Although I wouldn’t consider myself as white passing, the socioeconomic differences between my dad’s life in Indiana and my mom’s in California taught me about white privilege and your association to whiteness. Even though race is socially constructed, we live in a system in which race plays a key role in power, accessibility of upward social mobility, and interpersonal interactions/ level of microaggressions. For example, my father had access to product signifiers of middle class America; He didn’t need to worry about food insecurity and could afford to buy brand names and the standard iphone/ipod/other products that help define the middle class. That was not the same lived experience as my mom, who hustled to get things on sale. I would get the occasional stares and comments, “who’s the Chinese kid with that guy?” but my proximity to my dad’s whiteness shielded me from far worse microaggressions. People in Indiana were friendly, kind, and hospitable to me.
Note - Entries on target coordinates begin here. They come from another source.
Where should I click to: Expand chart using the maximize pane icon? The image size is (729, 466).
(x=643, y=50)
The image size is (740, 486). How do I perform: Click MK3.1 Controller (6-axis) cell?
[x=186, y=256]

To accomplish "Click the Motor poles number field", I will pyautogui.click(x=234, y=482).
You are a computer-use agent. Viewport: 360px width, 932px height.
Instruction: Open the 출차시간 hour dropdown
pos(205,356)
It took me till I was 23 years old developing my career, that I developed an appreciation of what my father and mother did for me. Though I would have wish things were different and my father was around more often, I could not imagine having a kid before 25 and making a tough decisions regarding career and providing for a child. This allowed me to let go of my resentment towards him and acceptance of my mixed race identity. In looking back he did ease the racial divide the best he could. He spent time in Japan growing up while my grandfather was stationed there, even going to elementary school which bridged the gap. There was shoyu and furikake always on hand and our go to places to eat out was sushi. We always connected through baseball, despite him being a Yankee fan and me an Angel fan. I’m grateful for what my mother and father did for me, even though they are no longer together. It lead me to a deeper understanding of myself and how parent and child relationships affect the development of racial consciousness and identity formation. If this story connects with you, please comment or share your own experience on how your relationship with your parent(s) or chosen family shaped your identity.



  • Heard, H. and Bratter, J. 2006. “Racial and Ethnic Differences In Parent-Child Relationships: Does Mixed Race Matter?”Annual Meeting of the Population Association of America. < >
  • Martis, Eternity E. “Owning my mixed-race identity: Why I don’t have to choose sides.” Salon. N.p., 13 Mar. 2014. Web. 07 Aug. 2017.
  • Schlabach, S. (2013), The Importance of Family, Race, and Gender for Multiracial Adolescent Well-being. Fam Relat, 62: 154–174. doi:10.1111/j.1741-3729.2012.00758.x
  • Xie Y, Goyette K. The racial identification of biracial children with one Asian parent: Evidence from the 1990 Census. Social Forces. 1997; 76:547– 570.


Chris Weir is a haifu (half Japanese half white) community organizer that is part of KmB Pro-people youth (a progressive grassroots organization in Historical Filipinotown in Los Angeles) and Nikkei Progressives (a progressive organization based in Little Tokyo). Chris is an avid cyclist and his next project is organizing bike rides in Japantowns in Southern California with the hope to share local Nikkei histories, link communities together through biking, support local businesses and community programs, and share a vision for equitable and sustainable development and transportation. Professionally Chris works at APAIT (a local non-profit HIV/AIDS service organization that works to positively impact medical underserved communities through culturally competent and linguistically relevant programs) as an Outreach and Testing specialist. On his free time Chris likes to run, play with his Australian cattle dog named Kora, and try new things.